Ireland heating up twice as fast as rest of the world

The Irish climate is heating up at almost twice as fast as the rest of the world, an official report launched today warned.

Ireland heating up twice as fast as rest of the world

The Irish climate is heating up at almost twice as fast as the rest of the world, an official report launched today warned.

Academics studying weather records over the past century have discovered significant differences between the island’s temperature patterns and overall global warming.

In a stark warning, the Environmental Protection Agency (EPA) insisted the impact can not be slowed down over the coming decades by international action.

Research carried out for the State body shows average temperatures in Ireland rising by around twice the Earth’s average over the past 50 years.

It is believed the seas around the island have been acting as a buffer which delays the arrival of global temperature patterns.

“So we’re catching up, we’re making up for lost time,” said the report’s co-author Dr John Sweeney, of Irish Climate Analysis and Research Units (ICARUS).

The study of meteorological records found a 0.7 degrees Celsius temperature rise overall along with more intense and frequent rainfall over the last century.

But while the rest of the world began to warm around the mid-1970s Ireland was still cooling down from the earlier part of last century until about 1981 or 1982.

“It’s really since that time that we’ve changed the corner as a country in terms of warming … and warming at roughly twice the rate of the global average,” Dr Sweeney said.

The National University of Ireland academic said the changes may not be so noticeable to most at the moment because it was happening mainly at night.

The evening temperature rise may be down to extra moisture in the air, which is forming clouds and trapping in after-dark heat.

“It’s not yet perceptible to everybody but once the day time maximum [temperature] in the summer begins to respond in the same way then we will really begin to accept climate change in Ireland big time, I’m afraid,” he said.

The climate change – expected to see 2.5 degrees Celsius higher temperatures in the summer, and slightly less than that in the winter by 2050 – will impact worst on the most populated parts of the island.

“It’s not so much the temperature which will be important for Ireland so much as the rainfall changes,” insisted Dr Sweeney.

“We’re an island that has become very dependant on an abundant supply of water.

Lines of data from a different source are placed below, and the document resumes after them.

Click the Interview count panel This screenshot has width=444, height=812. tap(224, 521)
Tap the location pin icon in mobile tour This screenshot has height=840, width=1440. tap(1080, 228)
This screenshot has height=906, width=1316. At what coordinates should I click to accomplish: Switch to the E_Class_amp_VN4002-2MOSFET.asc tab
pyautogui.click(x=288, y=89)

“If that begins to pose a problem in the years ahead – especially in those parts of the country where we are putting large numbers of people, demanding large quantities of water – that’s where the crunch will probably come for Ireland, first of all.

“It will be in terms of the ability to meet municipal demand, meet agricultural demand for water in the dryer parts of the country, in the east and the south east.”

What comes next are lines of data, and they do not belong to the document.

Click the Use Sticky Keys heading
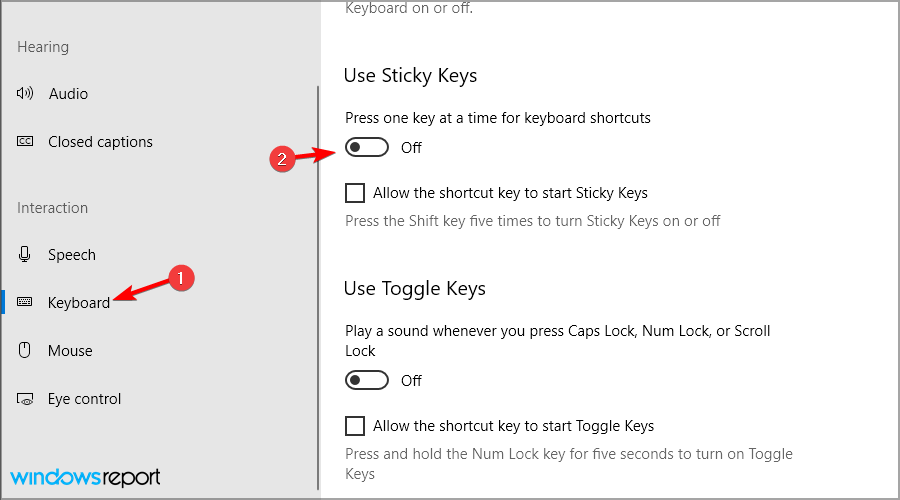Image resolution: width=900 pixels, height=500 pixels. (x=410, y=76)
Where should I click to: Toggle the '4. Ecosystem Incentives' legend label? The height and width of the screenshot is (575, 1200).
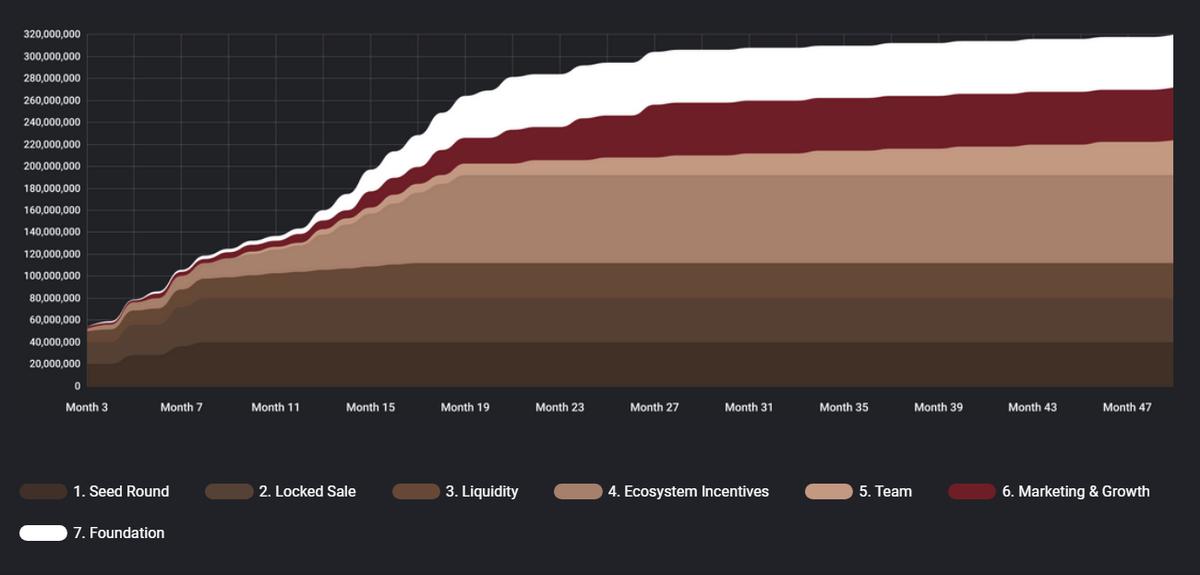click(x=688, y=492)
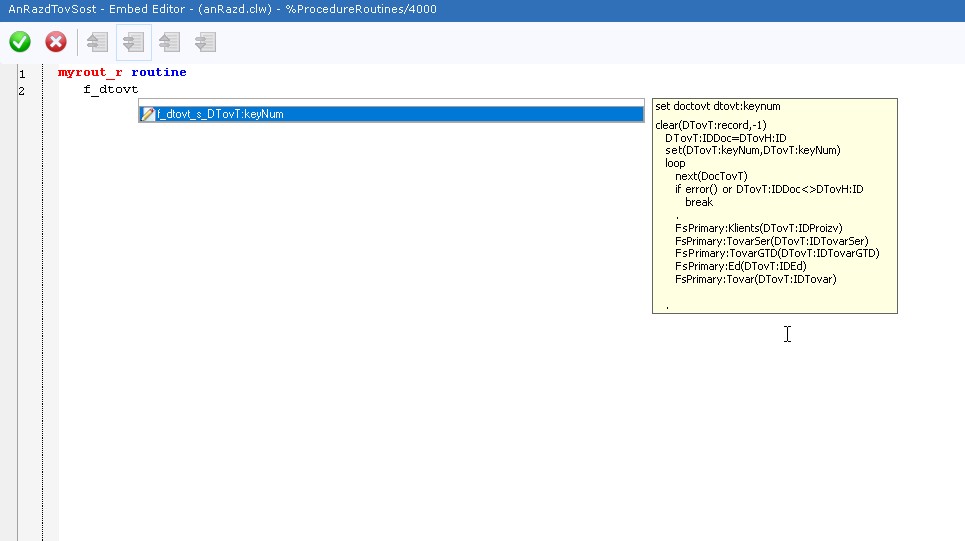Click the red X cancel icon
965x541 pixels.
(56, 42)
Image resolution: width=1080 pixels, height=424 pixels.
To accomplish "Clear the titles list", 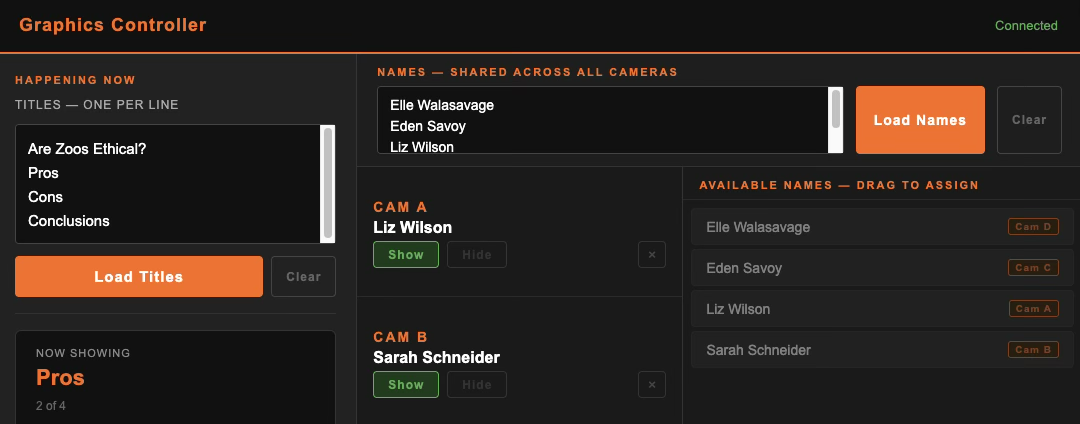I will [303, 277].
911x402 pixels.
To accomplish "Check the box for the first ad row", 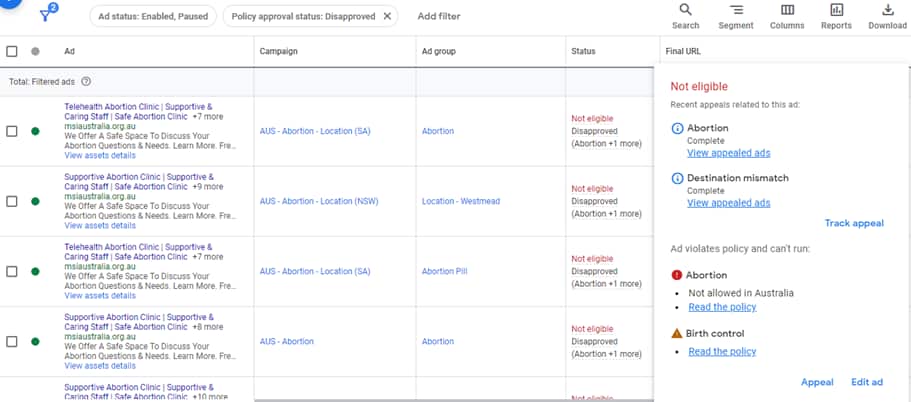I will click(12, 131).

“We’re putting the people where we are getting the least water availability and also where climate change will further squeeze them in terms of less rainfall in the future.

Environment Minister John Gormley vowed to introduce several initiatives before the end of the year to reduce greenhouse gas emissions as well as other strategies to stem global warming.

Climate change was the main reason his Green Party entered the coalition government in May, he said.

“The scientific debate is over, the evidence is incontrovertible,” he added.